Many conservatives, angered by eight years of Obama administration policies, have looked to the courts for exactly that. So the limited power of an eight-vote Supreme Court will only further frustrate the conservative base of the Republican Party.

This puts Republican Majority Leader Mitch McConnell and his Senate colleagues between a rock and a hard place: Getting a decisive vote on some or all of these forthcoming cases requires acquiescing to an Obama nominee for the Supreme Court. Stonewalling such a nominee requires withstanding the heat of a simmering conservative base. Given that McConnell has 24 colleagues standing for reelection, and (retiring) Senate Minority Leader Harry Reid has only 10, it’s already pretty hot in Mitch’s kitchen.

What is more, because of the possibility that Senate Republicans find themselves in a difficult position, Obama’s incentives are potentially more complex than they might appear at first blush. In particular, the president’s incentives depend less on the prospect of 4-4 decisions in these pending cases.

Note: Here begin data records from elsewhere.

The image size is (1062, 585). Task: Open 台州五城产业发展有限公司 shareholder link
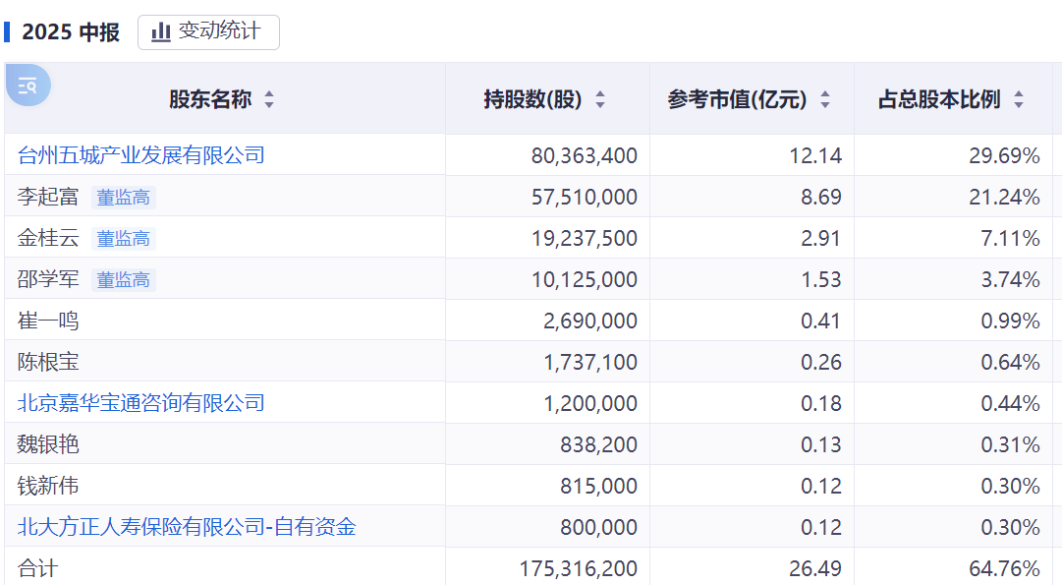(141, 155)
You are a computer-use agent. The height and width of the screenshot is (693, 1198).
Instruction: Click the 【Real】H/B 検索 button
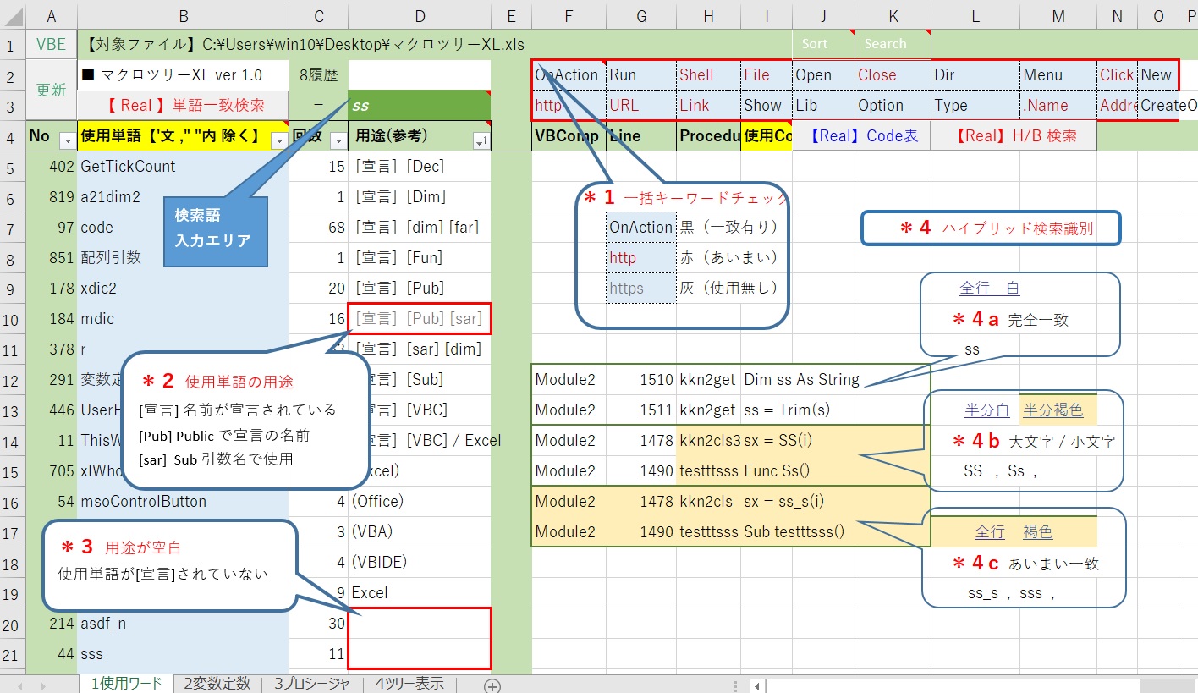pyautogui.click(x=1013, y=135)
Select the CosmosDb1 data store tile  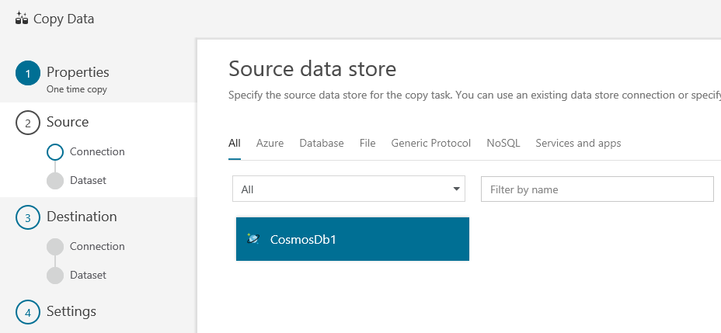353,239
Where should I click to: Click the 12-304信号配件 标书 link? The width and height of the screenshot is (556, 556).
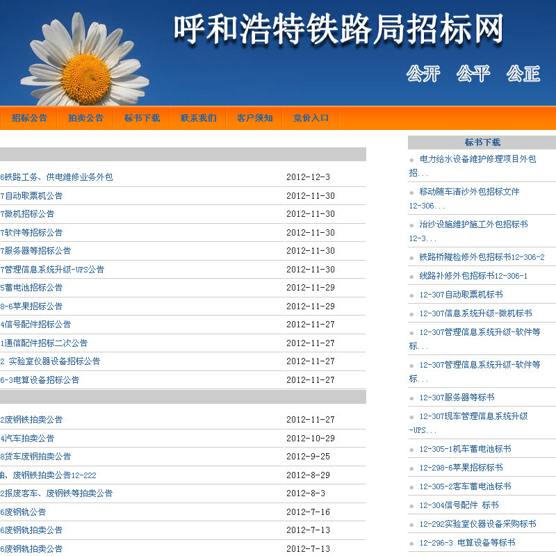click(x=458, y=505)
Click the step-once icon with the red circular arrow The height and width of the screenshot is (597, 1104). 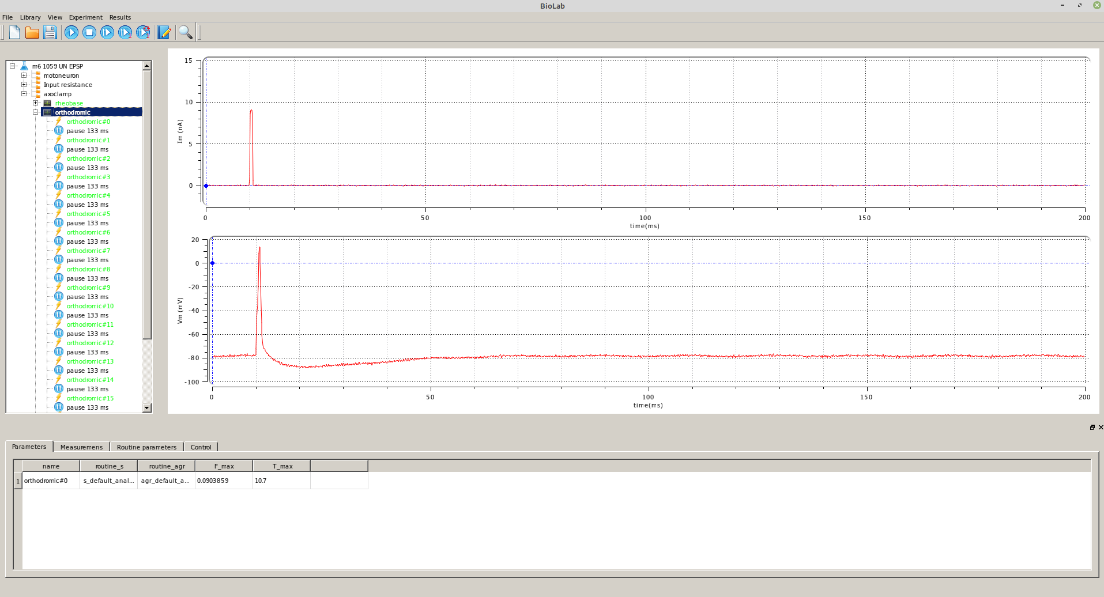pyautogui.click(x=143, y=32)
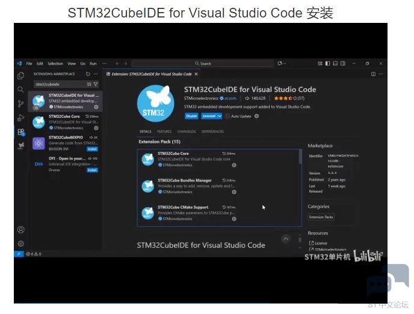Image resolution: width=414 pixels, height=314 pixels.
Task: Open the Selection menu
Action: point(55,63)
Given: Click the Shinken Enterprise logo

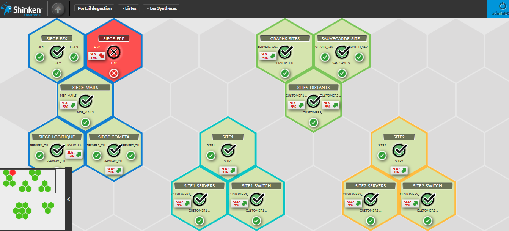Looking at the screenshot, I should [22, 8].
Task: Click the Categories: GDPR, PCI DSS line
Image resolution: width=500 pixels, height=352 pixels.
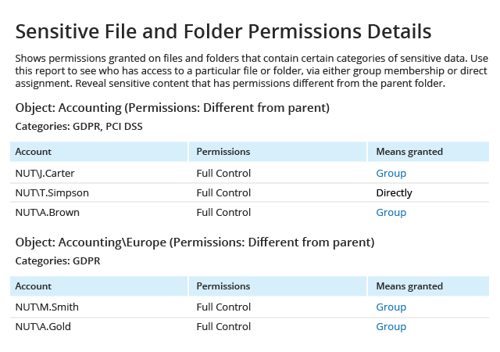Action: 79,127

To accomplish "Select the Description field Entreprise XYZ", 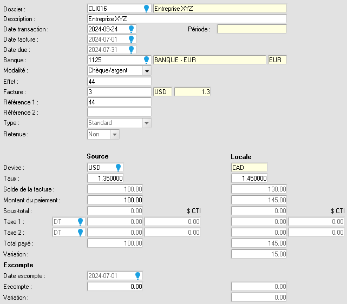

Instead, his incentives depend more on his legacy because whoever fills Scalia’s seat will rule on many future cases — most likely including cases central to Obama’s agenda while in office, such as health care reform and any potential gun control regulations.

Obama’s incentives also depend on uncertainty about which party will control the White House next year. His incentive is to fill the vacancy himself rather than take the risk that a Republican will have that power.

His best strategy is simple: Find a safe nominee (well qualified, politically moderate) who is willing to accept the offer, and throw the ball into the court of McConnell and his colleagues.

We’ll grab our popcorn.

John W. Patty is professor of political science at the University of Chicago. Tom Clark is professor of political science at Emory University.